Et puisqu'Hitler méprisait le Droit ("cette notion artificielle qui n'était qu'un moyen de maintenir l'ordre public, mais n'avait aucune
valeur en soi"
), haïssait les hommes de loi ("tous mauvais par nature ou le devenant avec le temps"), et ne supportait aucune contrainte, on vit bientôt les Traités internationaux signés par l'Allemagne ne plus valoir que le poids du papier sur lequel ils étaient imprimés...

mardi 25 mai 2004

443 - la Nuit des Longs Couteaux

... ayant éliminé avec brio tous ses opposants politiques dès l'été 1933, et retiré l'Allemagne de la Société des Nations, Adolf Hitler se trouvait confronté, en ce début de 1934, à la menace persistante du plus remuant de ses alliés, Ernst Röhm, et de sa SA, organisation paramilitaire fondée le 3 août 1921.

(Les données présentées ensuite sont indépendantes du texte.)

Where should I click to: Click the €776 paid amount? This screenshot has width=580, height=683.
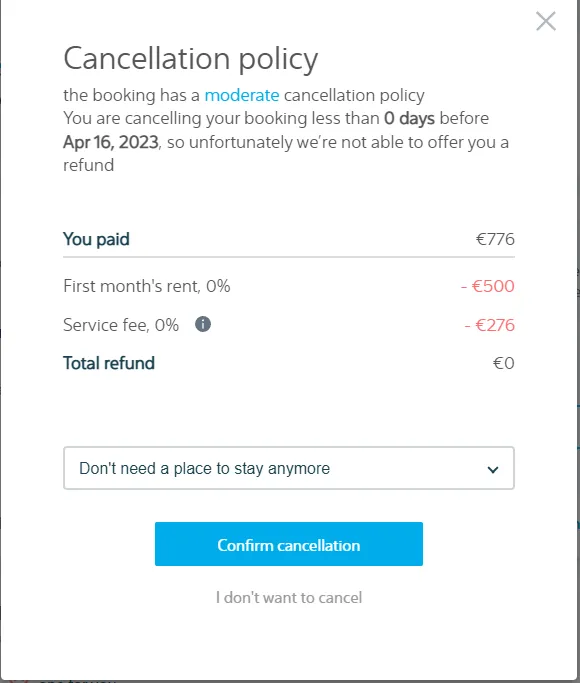pos(495,239)
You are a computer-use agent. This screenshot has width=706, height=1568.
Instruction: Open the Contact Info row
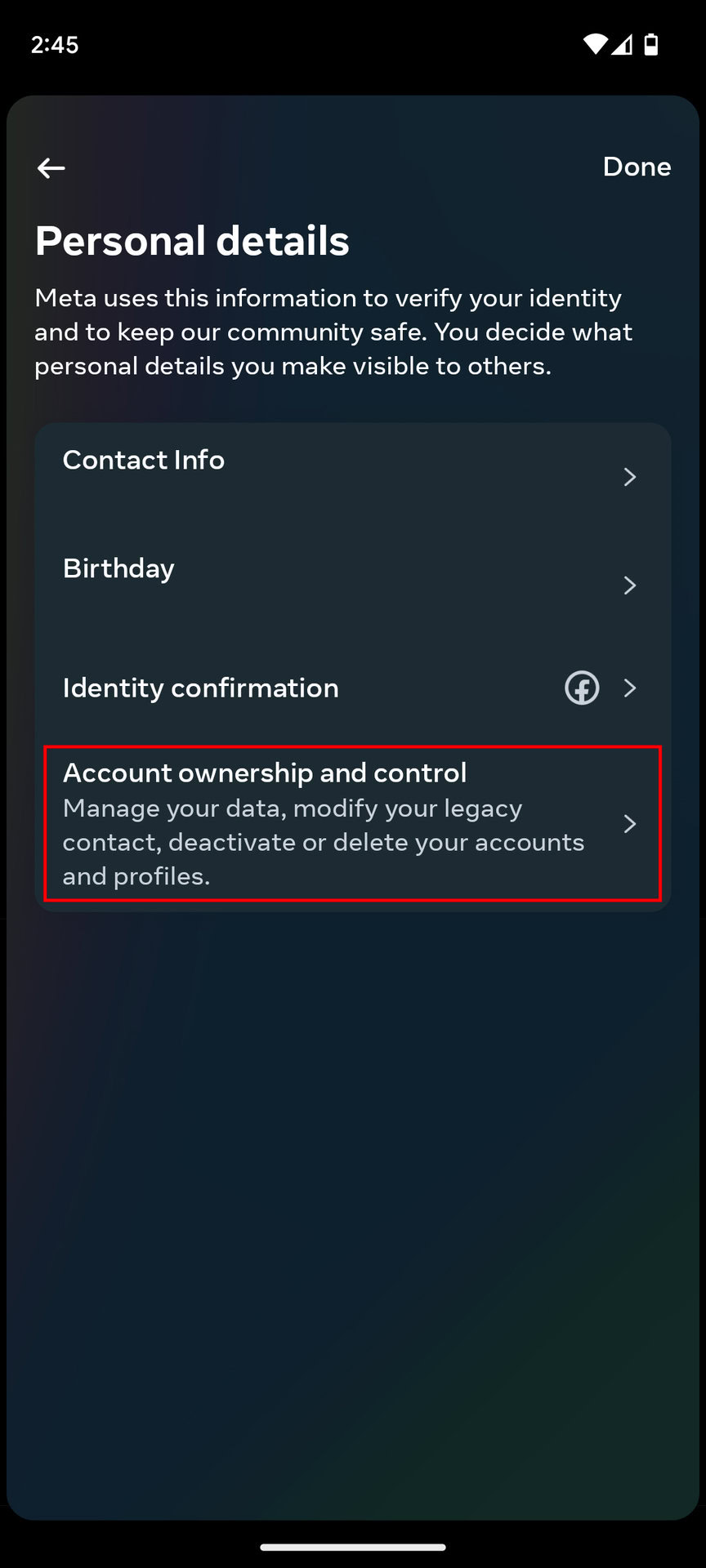point(144,461)
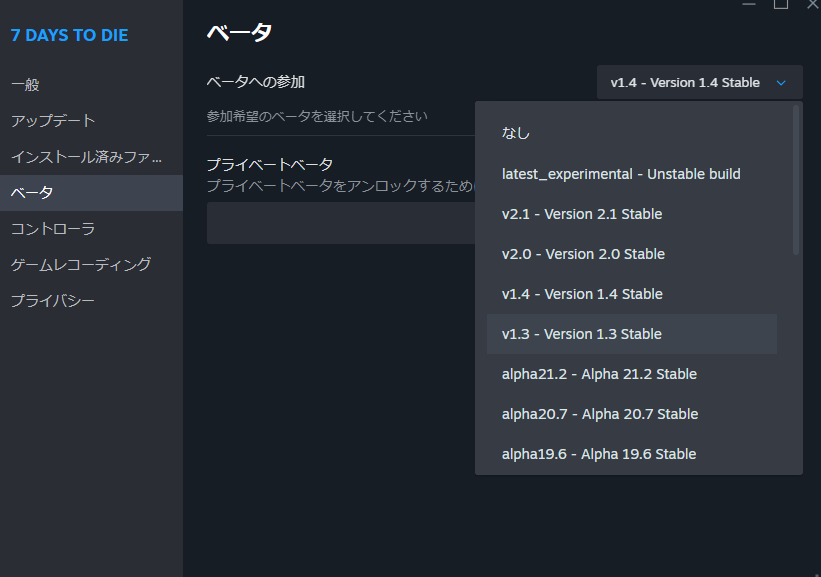
Task: Select v2.1 Version 2.1 Stable
Action: [631, 214]
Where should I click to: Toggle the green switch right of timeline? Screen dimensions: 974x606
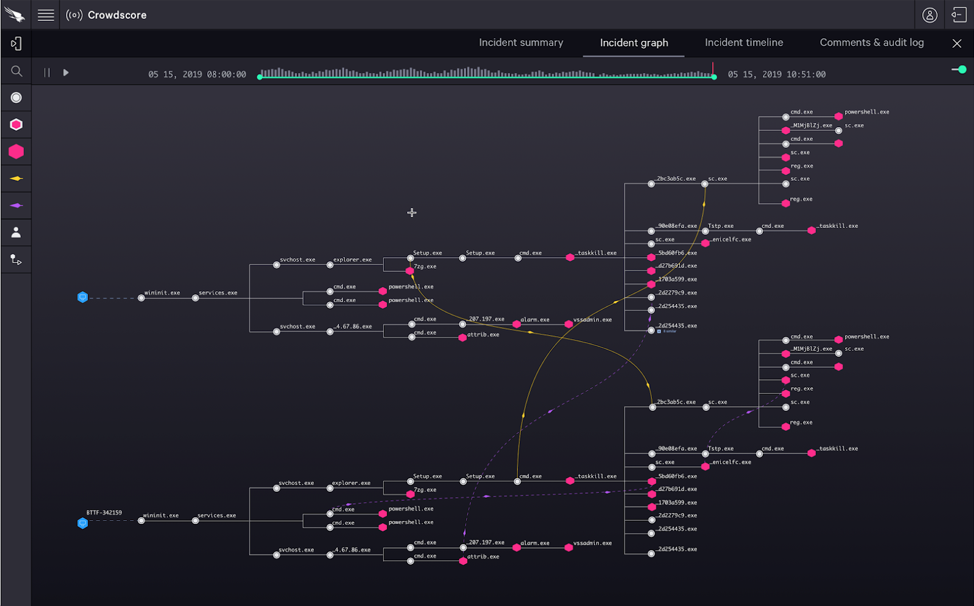[x=958, y=70]
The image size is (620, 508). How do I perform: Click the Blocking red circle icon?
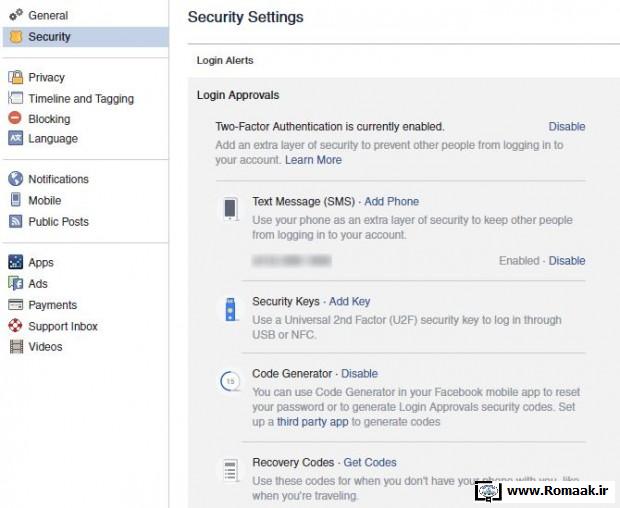tap(15, 118)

Comme tous les mouvements de révolution permanente fondés d'abord et avant tout sur la politique du coup de force, le nazisme risquait à présent de se voir débordé sur sa droite par plus extrême que lui, d'être dépassé par un Ernst Röhm qui appelait ouvertement à une "seconde révolution nationale", et par une milice qui menaçait les prérogatives de l'armée elle-même.

Ancien capitaine de la Première guerre mondiale, Ernst Röhm s'était ensuite lancé dans la politique, et commandait les Sections d'Assaut (Sturm Abteilung ou SA) depuis leur origine. Après l'échec du coup d'État nazi en Bavière (novembre 1923), il avait dû s'exiler en Bolivie, d'où il fut rappelé par Hitler en 1931, pour se voir à nouveau confier la direction des SA.

Ayant puissamment aidé Hitler à prendre le Pouvoir en 1933, Röhm commit alors une erreur impardonnable : insister pour que la SA, donc lui-même, se voit à présent confier le contrôle de l'armée allemande.

Il n'en fallait pas plus pour fédérer dans une rare unanimité les généraux traditionnels, les Gestapistes d'Hermann Goering, les SS d'Heinrich Himmler, et Adolf Hitler lui-même.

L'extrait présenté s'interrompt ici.